Era sede de muitos anos retida em nosso corpo.
Palavras encadeadas que não pudemos dizer a não ser nos lábios do sonho.
Tudo rodeava o milagre vegetal da paisagem de teu corpo.
Sobre tua forma, ao meu tato, responderam as pestanas das flores, os rumores dos rios.
Todas as frutas no sumo de teus lábios, o sangue da granada, o que se oculta no sapoti e a integridade do abacaxi.

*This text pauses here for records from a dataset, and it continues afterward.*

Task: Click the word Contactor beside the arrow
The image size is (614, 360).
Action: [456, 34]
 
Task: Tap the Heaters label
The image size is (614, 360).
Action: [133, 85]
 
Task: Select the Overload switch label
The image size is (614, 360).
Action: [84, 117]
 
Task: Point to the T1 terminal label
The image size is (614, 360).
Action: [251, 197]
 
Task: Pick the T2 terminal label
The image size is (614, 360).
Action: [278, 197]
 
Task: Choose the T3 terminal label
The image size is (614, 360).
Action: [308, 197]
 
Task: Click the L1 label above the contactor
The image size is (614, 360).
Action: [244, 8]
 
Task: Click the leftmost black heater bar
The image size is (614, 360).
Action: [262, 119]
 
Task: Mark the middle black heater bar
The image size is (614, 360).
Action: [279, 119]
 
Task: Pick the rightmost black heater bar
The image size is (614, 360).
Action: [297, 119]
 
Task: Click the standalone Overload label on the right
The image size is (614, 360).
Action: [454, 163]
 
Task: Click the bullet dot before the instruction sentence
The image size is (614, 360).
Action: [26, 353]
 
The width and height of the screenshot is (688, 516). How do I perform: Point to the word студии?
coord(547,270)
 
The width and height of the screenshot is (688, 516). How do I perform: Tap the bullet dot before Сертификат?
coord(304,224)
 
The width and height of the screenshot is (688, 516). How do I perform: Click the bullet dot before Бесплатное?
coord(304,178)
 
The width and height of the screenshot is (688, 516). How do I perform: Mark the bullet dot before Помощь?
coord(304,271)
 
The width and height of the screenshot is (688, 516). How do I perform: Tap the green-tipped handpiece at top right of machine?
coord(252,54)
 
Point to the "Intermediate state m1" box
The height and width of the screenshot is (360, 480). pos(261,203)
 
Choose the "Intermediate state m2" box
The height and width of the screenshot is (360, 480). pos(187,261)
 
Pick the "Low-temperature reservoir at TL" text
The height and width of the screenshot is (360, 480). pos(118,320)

Apertei você contra meu peito e o prodígio de tua forma penetrou em todo meu sangue pela gema de meus dedos.
Olor à essência de carvalho, à lembrança de nogueira, a verde alento de freixo.
Horizontes e paisagens que percorri com o beijo.
Um esquecimento de palavras formará o idioma exato para entender a mirada de nossos olhos fechados.
Estás presente, intangível e és todo o universo que formo no espaço de meu quarto.
Tua ausência brota tremulando no ruído do relógio, no pulsar da luz; respiras através do espelho.
Daí até minhas mãos, percorro todo teu corpo, e estou contigo um minuto e estou comigo um momento.
E meu sangue é o milagre que vai pelas veias do ar de meu coração ao teu.